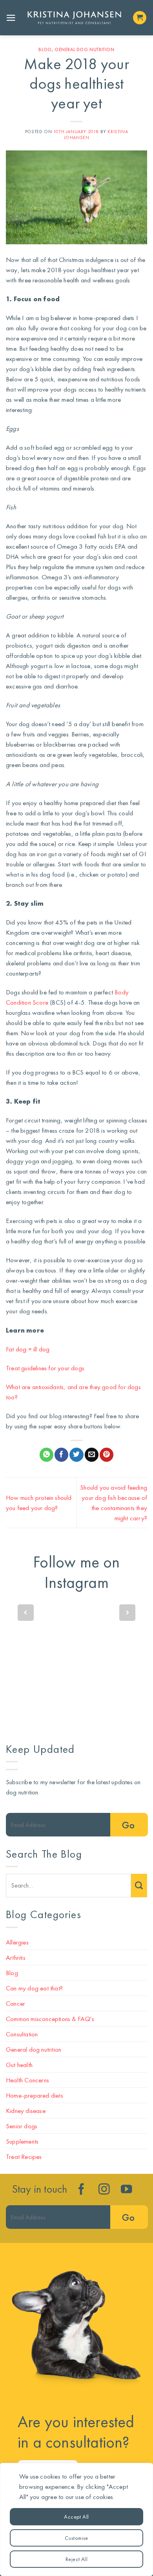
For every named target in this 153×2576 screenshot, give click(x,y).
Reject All (76, 2559)
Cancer (15, 2003)
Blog (44, 49)
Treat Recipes (24, 2156)
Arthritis (16, 1957)
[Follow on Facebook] (81, 2190)
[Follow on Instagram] (104, 2190)
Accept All (76, 2516)
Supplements (22, 2141)
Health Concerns (27, 2080)
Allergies (17, 1942)
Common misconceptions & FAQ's (50, 2018)
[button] (11, 18)
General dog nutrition (85, 49)
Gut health (19, 2064)
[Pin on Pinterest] (106, 1455)
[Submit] (139, 1885)
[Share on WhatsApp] (46, 1455)
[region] (76, 2519)
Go (128, 1825)
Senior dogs (21, 2126)
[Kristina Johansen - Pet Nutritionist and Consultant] (74, 18)
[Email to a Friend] (91, 1455)
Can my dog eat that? (34, 1988)
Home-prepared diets (34, 2095)
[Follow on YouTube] (126, 2190)
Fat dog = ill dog (27, 1349)
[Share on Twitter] (76, 1455)
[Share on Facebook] (61, 1455)
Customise (76, 2537)
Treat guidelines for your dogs (45, 1368)
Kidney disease (26, 2110)
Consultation (22, 2034)
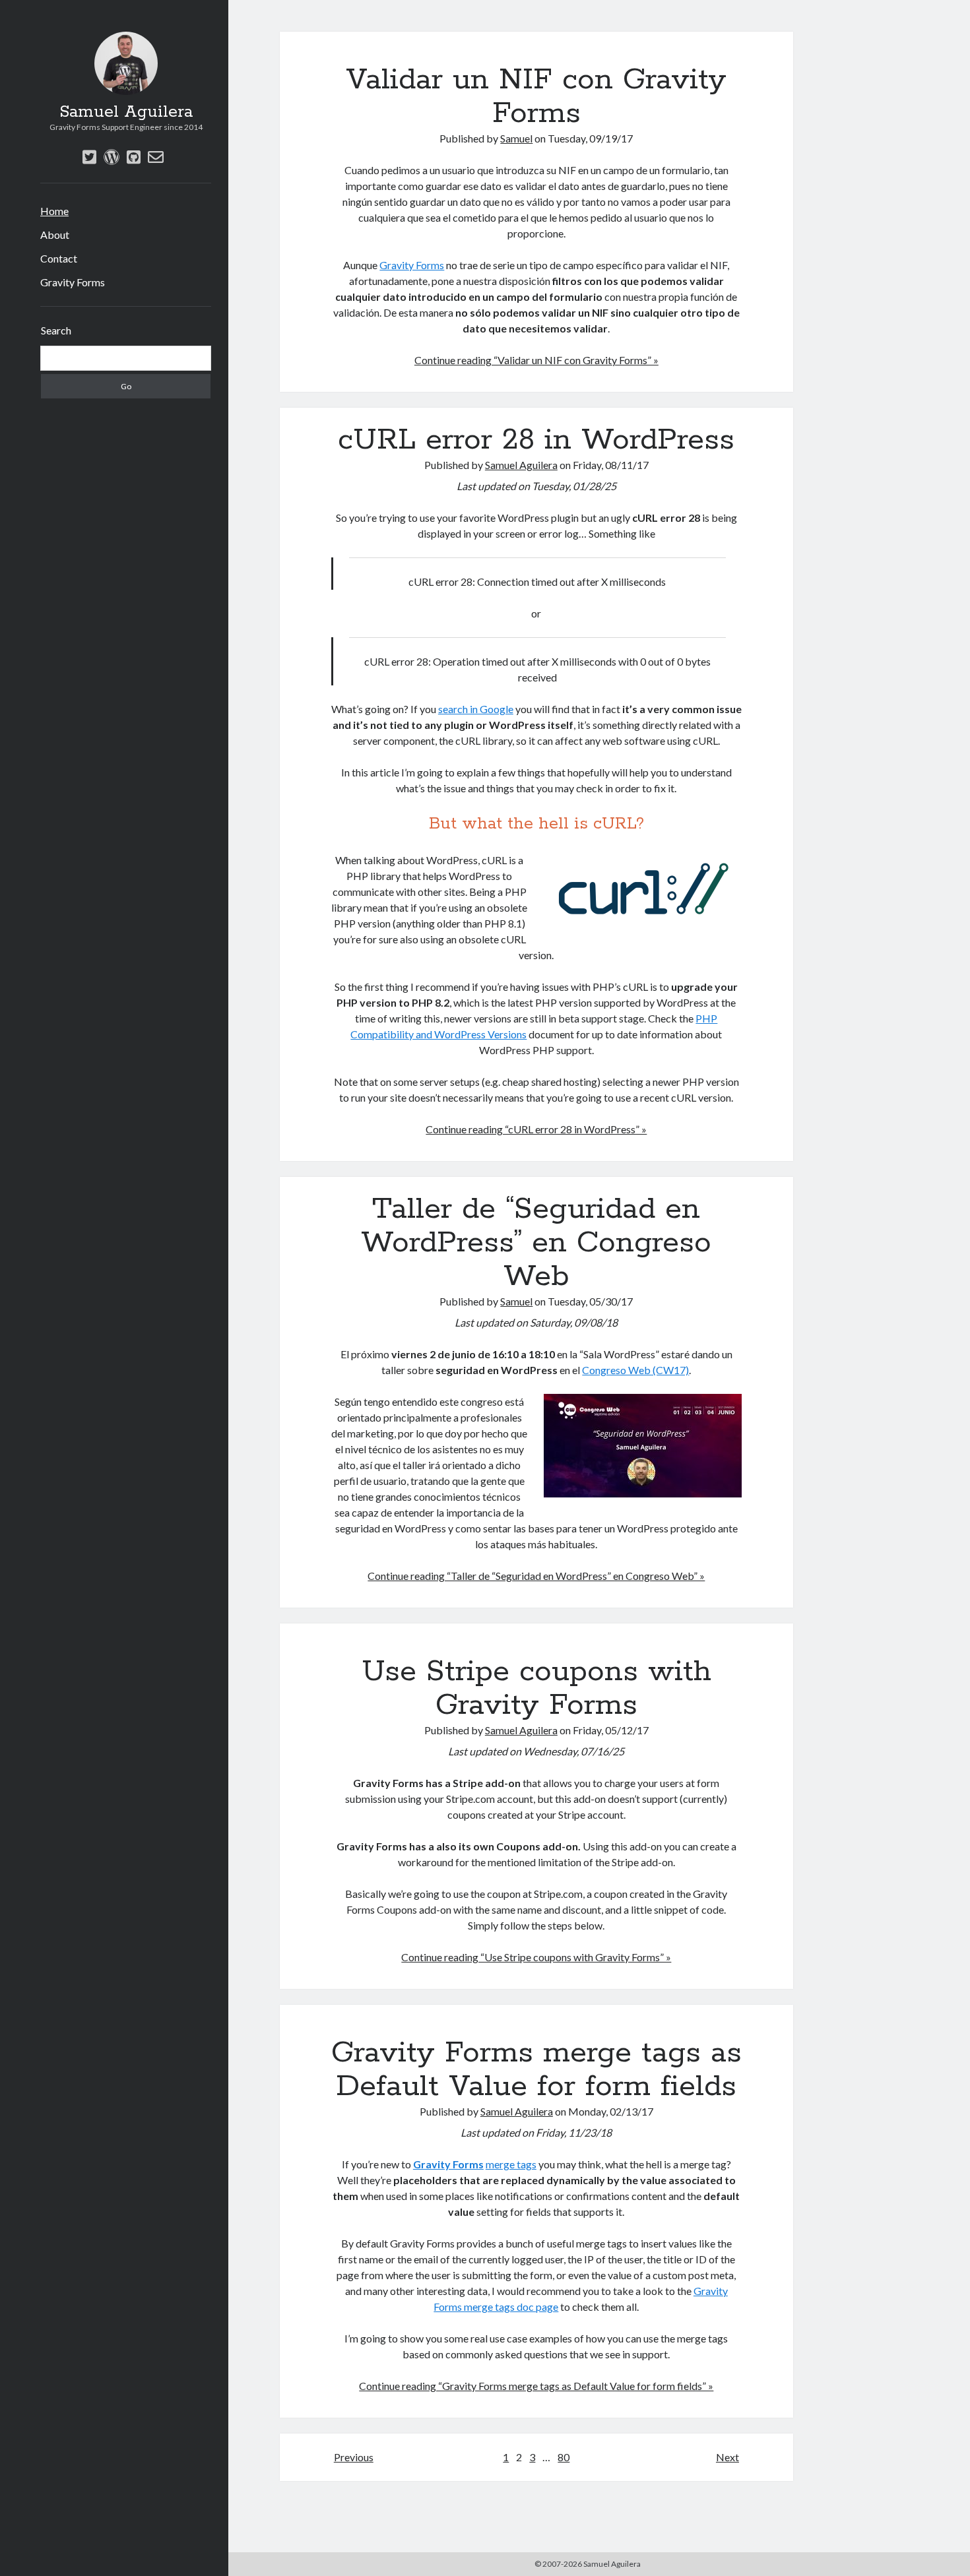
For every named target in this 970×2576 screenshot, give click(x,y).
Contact (58, 258)
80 (563, 2457)
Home (54, 210)
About (54, 234)
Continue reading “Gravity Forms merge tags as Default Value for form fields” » (536, 2385)
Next (727, 2457)
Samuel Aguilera (126, 112)
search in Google (475, 709)
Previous (353, 2457)
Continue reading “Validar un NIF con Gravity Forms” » (536, 360)
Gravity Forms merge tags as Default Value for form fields (536, 2070)
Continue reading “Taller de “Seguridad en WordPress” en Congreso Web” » (536, 1575)
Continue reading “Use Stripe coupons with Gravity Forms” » (536, 1957)
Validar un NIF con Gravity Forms (536, 97)
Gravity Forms (72, 282)
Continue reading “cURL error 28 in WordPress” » (536, 1129)
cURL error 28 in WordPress (536, 440)
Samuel (516, 138)
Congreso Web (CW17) (635, 1370)
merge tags (511, 2164)
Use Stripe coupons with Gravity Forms (536, 1688)
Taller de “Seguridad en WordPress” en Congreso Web (536, 1243)
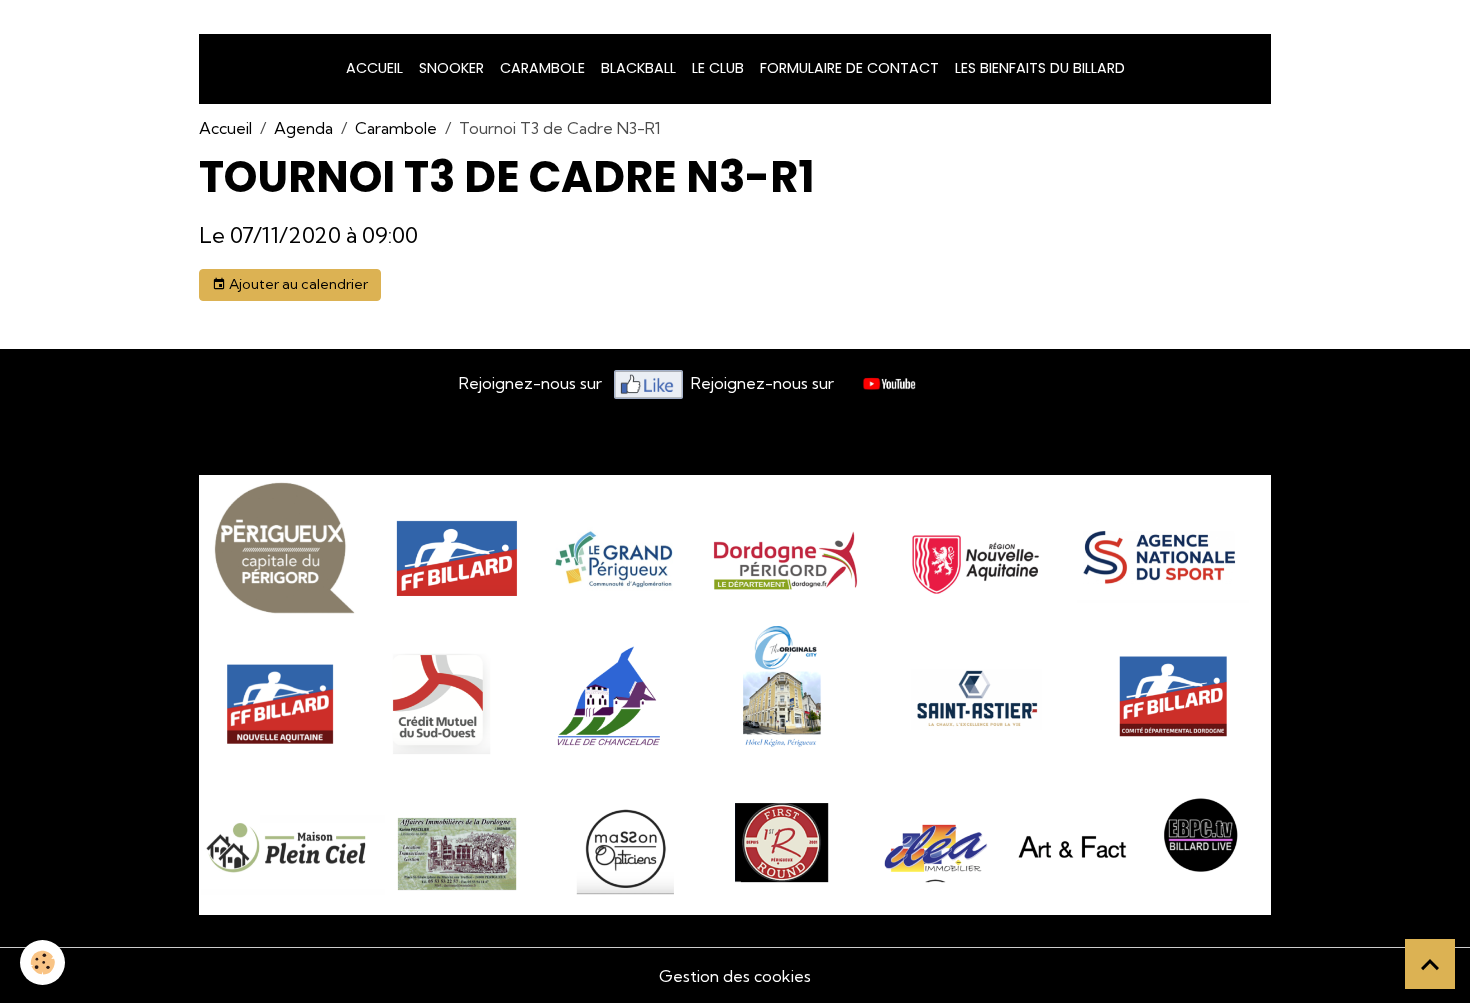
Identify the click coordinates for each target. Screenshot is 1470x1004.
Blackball (638, 68)
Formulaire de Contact (849, 68)
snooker (451, 68)
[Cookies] (42, 962)
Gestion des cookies (735, 976)
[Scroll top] (1430, 964)
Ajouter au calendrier (297, 284)
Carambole (542, 68)
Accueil (374, 68)
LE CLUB (718, 68)
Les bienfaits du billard (1040, 68)
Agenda (303, 128)
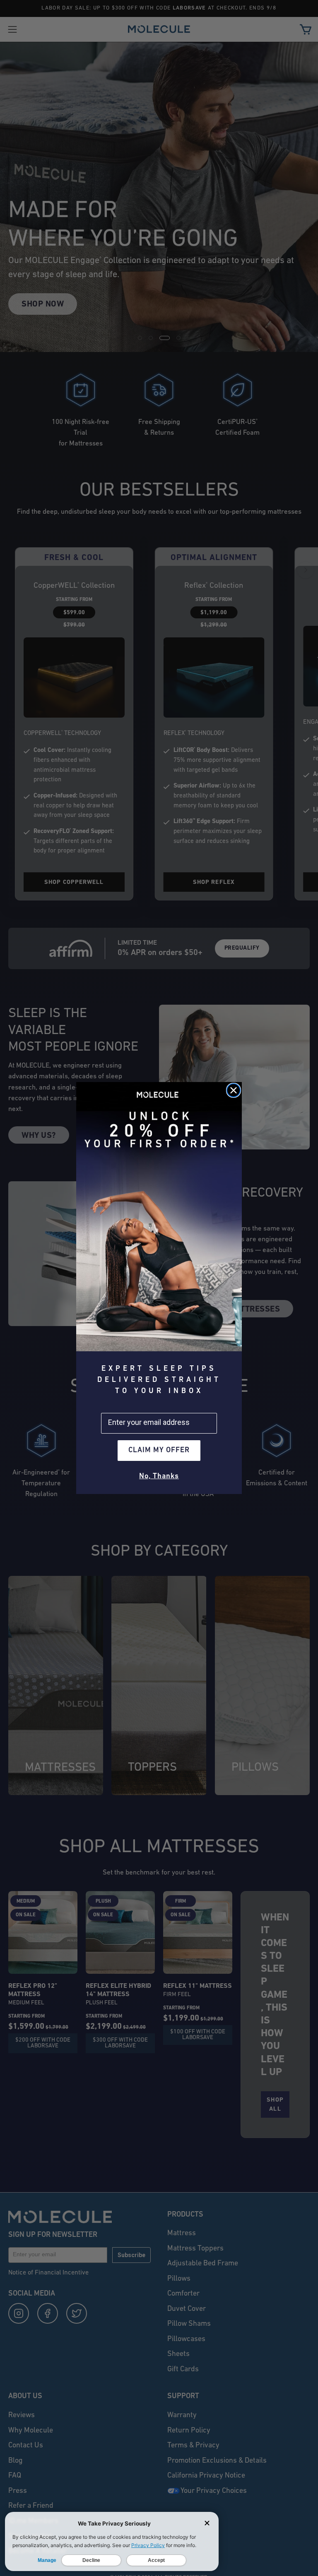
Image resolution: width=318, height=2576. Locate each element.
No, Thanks (159, 1476)
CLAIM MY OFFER (159, 1450)
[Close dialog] (233, 1090)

WHAT YOU WILL DO:
Where a line of the entries contains "each", report that line.

ANSWER SECTION:
Identify the click coordinates for each target. Screenshot is 1470x1004.
Image resolution: width=318, height=2576. Locate each element.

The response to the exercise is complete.